Lors de cette réunion de travail, Loga Virahsawmy, la présidente de Gender and Media Southern Africa, a encouragé les participants à préparer eux- mêmes ce plan de travail. «Le gender action plan encourage la femme à s'investir dans la politique. Le protocole de la SADC stipule qu'il faut 50 % de femmes dans la politique d'ici 2015.
Nous devons commencer dès maintenant». Le conseil de district de Rivière-Noire est sur la bonne voie car Gender Links a constaté que les femmes sont plus nombreuses à l'Ouest qu'ailleurs, mais il y a encore du progrès à faire. D'où l'importance de ce plan d'action qui sera réalisé en deux étapes.
Dans un premier temps, les délégués ont décidé de mettre en pratique certaines décisions. Ils prévoient une journée de l'Entreprise afin d'encourager les femmes à créer une petite ou moyenne entreprise. Et ils estiment indispensable la présence d'une policière au poste de police la nuit pour prendre la déposition d'éventuelles victimes de violence domestique. Par ailleurs, Loga Virasawmy a noté quelques failles dans la région. «Il n'y a pas assez de collaboration entre les conseils des villages et la police.»
De plus, elle propose au conseil de district des boîtes de doléances dans les villages pour connaître le sentiment des administrés. Sur un tableau, les délégués ont noté quelques résolutions réalisables à long terme. Et pourquoi pas 50 % de femmes candidates aux prochaines élections villageoises ? L'affichage de la publicité sexiste pourrait être aussi bannie.
Ces mesures plaisent beaucoup à Roselyne Yong Shee, conseillère du district. D'accord, les femmes ont une différente opinion des hommes sur certains sujets. «Si plus des femmes siègent au sein d'un groupe, il y aura débat et nous apporterons notre contribution», affirme-t-elle.

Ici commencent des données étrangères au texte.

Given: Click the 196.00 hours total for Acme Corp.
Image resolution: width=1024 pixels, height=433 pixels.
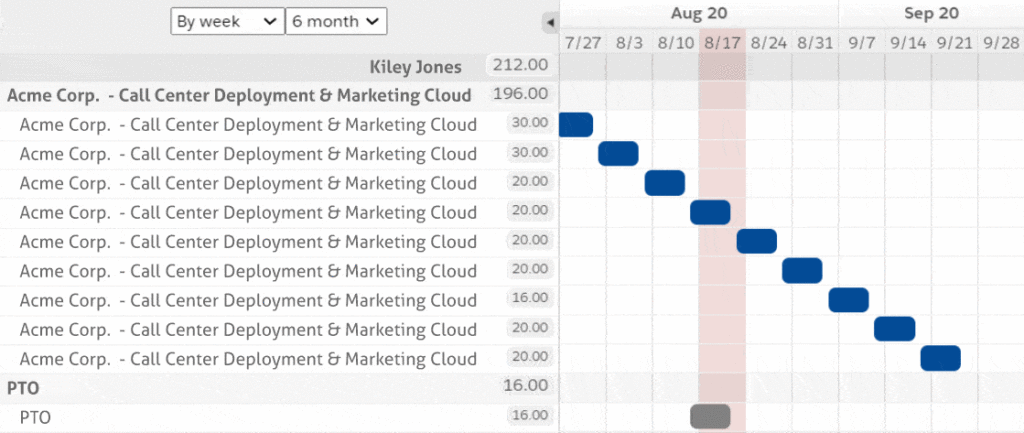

Une chose est sûre, dit-elle, les choses vont bouger. Elle propose d'autres séminaires comme celui qui a été tenu dans le village. Elle est d'avis que beaucoup ne comprennent pas ce qu'est le gender.
A ce sujet, Soondren Karupudayyan, chef exécutif du conseil de l'Ouest, invite tous ceux qui ont assisté à ce séminaire d'en parler autour d'eux en attendant qu'on mette la dernière main au plan d'action en faveur des femmes.